71 As AWB emphasised, its fax of 3 August 1999 does not refer directly to the damages claim. If AWB were accepting the damages claim in this fax, it was unusual that it did not refer to the claim directly, given its size and nature. If AWB was accepting the damages claim, it would reasonably be expected that it would do so distinctly and that the fax would refer to the claim expressly. Bearing in mind that the damages claim was the far bigger, and potentially more contentious, of the claims for payment outlined in the letter of 28 June 1999, it was unlikely that AWB would accept the damages claim without expressly and directly referring to it.

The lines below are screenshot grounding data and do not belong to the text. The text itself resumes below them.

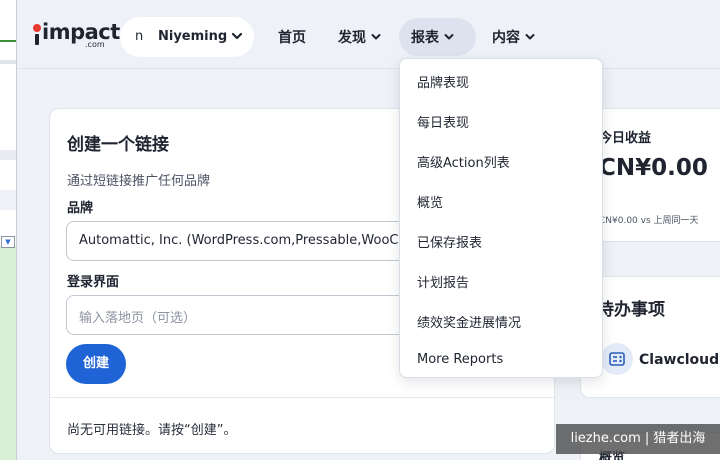 This screenshot has height=460, width=720. Describe the element at coordinates (617, 359) in the screenshot. I see `checklist-icon` at that location.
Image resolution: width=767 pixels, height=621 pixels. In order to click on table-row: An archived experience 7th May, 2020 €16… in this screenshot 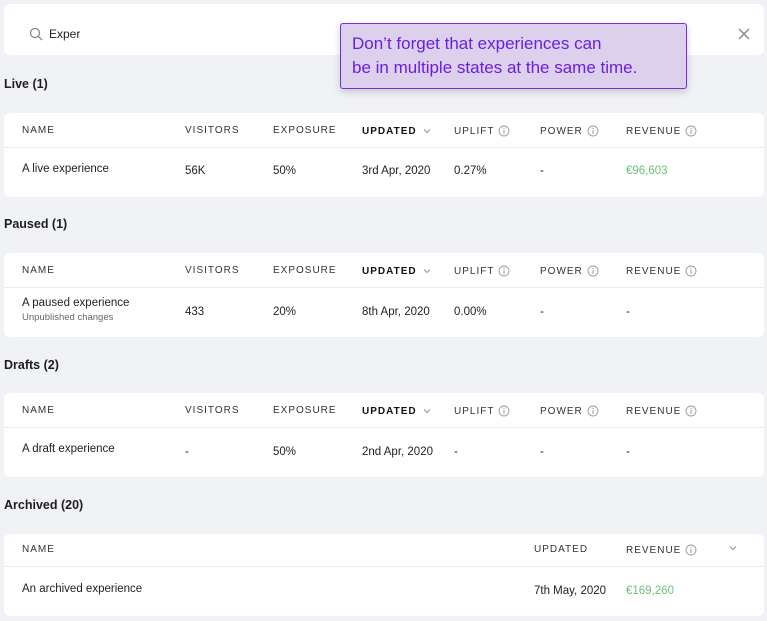, I will do `click(384, 592)`.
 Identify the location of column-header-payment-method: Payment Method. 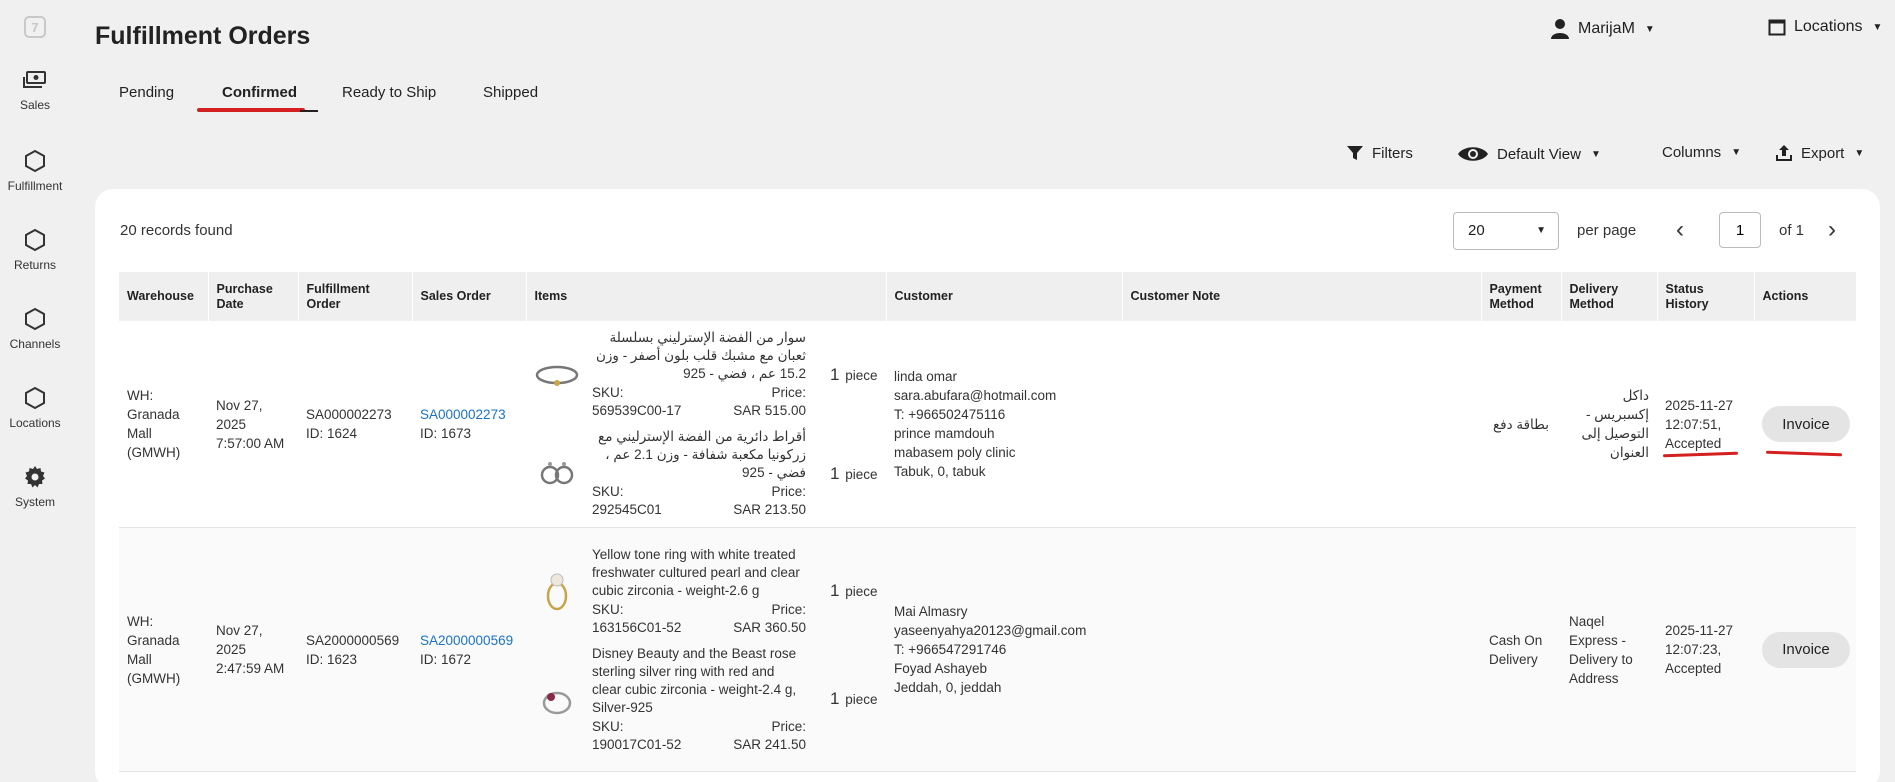
(1522, 296).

72 The parties disagreed about whether the damages claim would have faced significant hurdles under the Charter Party. I need not consider this dispute in detail. It is sufficient to say that a reasonable reader familiar with the circumstances known to the parties (such as the terms of the Charter Party) would be aware that the damages claim was more likely to be contested by AWB than matters affecting the freight balance. This is because the damages claim was very much larger than any other item that AWB was being called on to pay and was less straightforwardly related to the Charter Party. This consideration provides further support for the conclusion that a communication accepting the damages claim would be expected to refer specifically to that claim.
73 When all of these factors are considered, I find that a reasonable reader would not conclude that, by its fax of 3 August 1999, AWB was accepting liability on the damages claim (as well as its quantum). I accept that some factors (such as those outlined by the applicant at [42] above) militate in the other direction. The other considerations to which I have just referred outweigh these factors and lead me to conclude that AWB's fax of 3 August 1999 said nothing about the damages claim against AWB. This provides an alternative ground for dismissing the applicant's contract claim.
Acceptance
74 AWB contended that, if its fax were construed as an offer, then Soufflet Négoce's reply was not an acceptance. Having found that no offer was made on 3 August 1999, it is unnecessary to consider this issue.
Disposition
75 The applicant's claim for breach of contract should be dismissed with costs.
I certify that the preceding seventy five (75) numbered paragraphs are a true copy of the Reasons for Judgment herein of the Honourable Justice Kenny.